Email is not a secure method of communication for transferring files.
This statement may surprise many, as we have long been treating email as a safe communication tool. Email was the primary distribution method for files and links between organisations in the past. Email is not secure as criminals can intercept emails, include malicious attachments and spoof the sender, so it looks like the email is coming from someone else.
Email is the same as a postcard in the days of traditional mail. Anyone in the mail system could flip over the postcard and read it. Email is the same; it passes through multiple servers where anyone can intercept it and read it.
In another article, we touched on the prominence of criminals using Microsoft Office documents for almost 50% of all email-based attacks. An even more troubling statistic is that 94% of all malware was delivered by email.

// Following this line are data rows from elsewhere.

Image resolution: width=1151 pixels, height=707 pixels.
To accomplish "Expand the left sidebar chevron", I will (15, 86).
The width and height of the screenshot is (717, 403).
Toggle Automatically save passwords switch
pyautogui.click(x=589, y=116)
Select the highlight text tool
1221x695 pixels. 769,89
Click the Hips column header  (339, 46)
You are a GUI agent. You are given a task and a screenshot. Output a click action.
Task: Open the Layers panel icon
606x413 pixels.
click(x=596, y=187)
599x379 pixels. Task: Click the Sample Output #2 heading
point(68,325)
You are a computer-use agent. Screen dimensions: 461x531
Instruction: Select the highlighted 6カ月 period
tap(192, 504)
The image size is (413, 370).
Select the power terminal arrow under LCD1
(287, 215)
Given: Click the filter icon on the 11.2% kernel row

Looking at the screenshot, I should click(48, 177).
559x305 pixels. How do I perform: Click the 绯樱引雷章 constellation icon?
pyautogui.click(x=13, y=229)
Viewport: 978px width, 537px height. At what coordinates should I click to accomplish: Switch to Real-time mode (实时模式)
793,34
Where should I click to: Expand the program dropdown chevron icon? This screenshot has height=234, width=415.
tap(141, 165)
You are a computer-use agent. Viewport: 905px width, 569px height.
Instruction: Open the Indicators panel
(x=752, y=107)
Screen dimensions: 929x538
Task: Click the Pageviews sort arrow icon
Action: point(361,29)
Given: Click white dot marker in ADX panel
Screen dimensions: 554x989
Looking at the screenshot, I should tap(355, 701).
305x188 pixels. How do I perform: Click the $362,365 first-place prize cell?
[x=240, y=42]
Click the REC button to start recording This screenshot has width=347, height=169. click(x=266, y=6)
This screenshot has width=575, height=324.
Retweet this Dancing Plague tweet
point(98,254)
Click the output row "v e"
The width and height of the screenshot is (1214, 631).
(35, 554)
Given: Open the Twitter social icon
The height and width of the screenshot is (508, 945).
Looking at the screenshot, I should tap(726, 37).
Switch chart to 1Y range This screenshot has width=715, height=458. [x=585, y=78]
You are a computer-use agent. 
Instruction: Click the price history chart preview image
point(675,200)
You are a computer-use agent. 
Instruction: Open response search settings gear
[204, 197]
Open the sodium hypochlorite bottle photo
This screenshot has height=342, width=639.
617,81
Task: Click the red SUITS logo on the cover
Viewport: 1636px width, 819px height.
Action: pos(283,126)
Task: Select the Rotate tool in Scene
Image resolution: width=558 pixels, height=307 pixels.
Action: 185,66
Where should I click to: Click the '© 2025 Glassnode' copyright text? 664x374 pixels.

The ICT (information and communication technologies) industry has long been aware of the flaws in email systems, and enterprises have been rapidly adopting alternate ways of sharing files, such as SharePoint/OneDrive, Google Drive and Dropbox. In addition, the adoption of corporate instant messaging platforms such as Slack and Teams has reduced the reliance on email for communication and can be used to share links to files on cloud storage.
You can take the following steps to reduce your risk associated with email use:
- Transition to a standard secure, and auditable file-sharing system such as OneDrive, Google Drive, Dropbox, etc.
- Consider using a corporate instant messaging platform for distributing confidential information. (Slack, Teams or Zoom)
- Enable users to send and receive documents and files to external recipients via your preferred file-sharing system.